▶ TASK OBJECTIVE
Make an exact copy of the entries, taking out every picture.

▶ RECORDS SHOWN
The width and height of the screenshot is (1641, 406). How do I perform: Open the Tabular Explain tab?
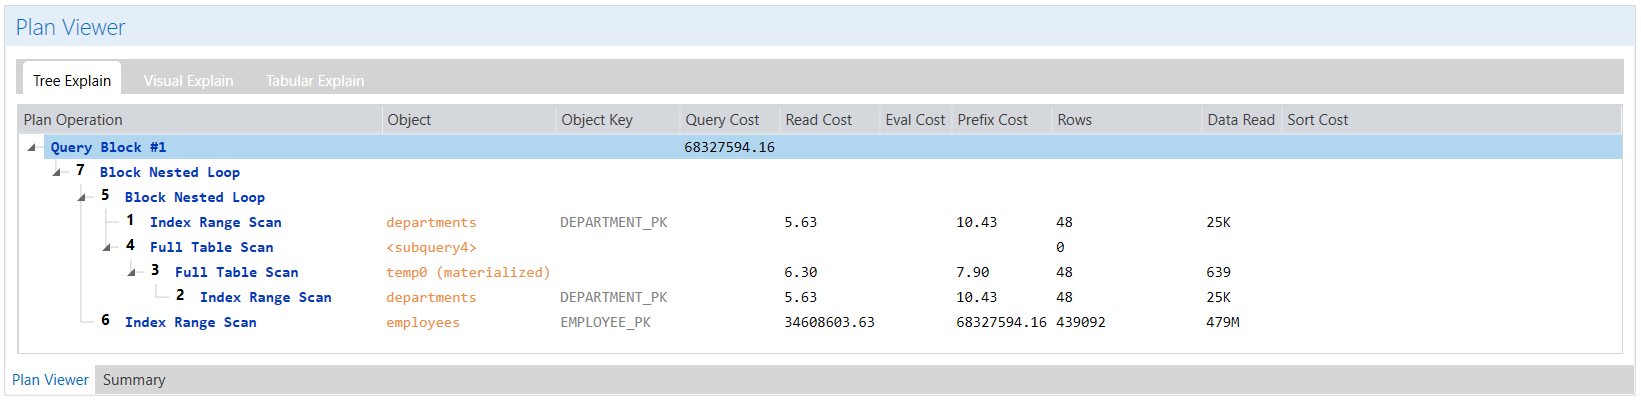315,81
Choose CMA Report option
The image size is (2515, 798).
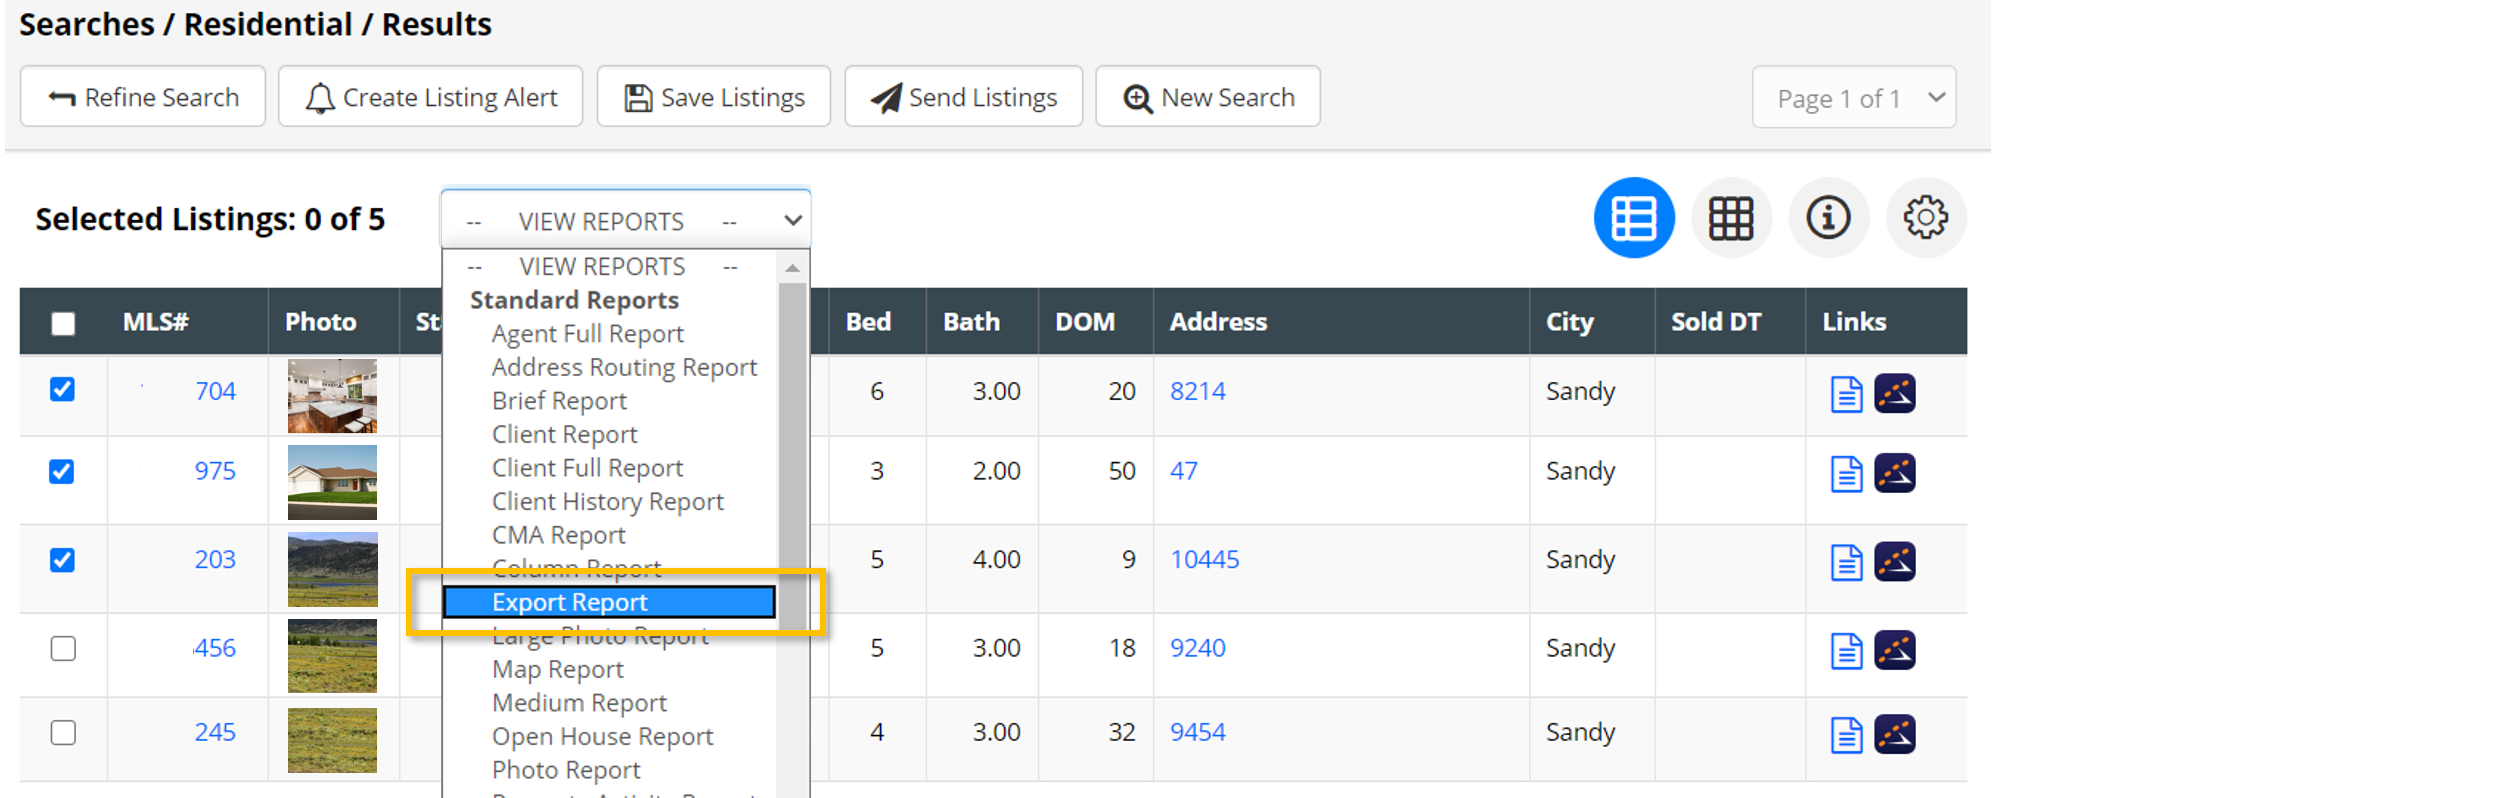click(558, 535)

▶ WRITTEN ANSWER
The width and height of the screenshot is (1641, 406). How do I perform: Open the Tabular Explain tab?
315,81
Choose CMA Report option
The image size is (2515, 798).
click(558, 535)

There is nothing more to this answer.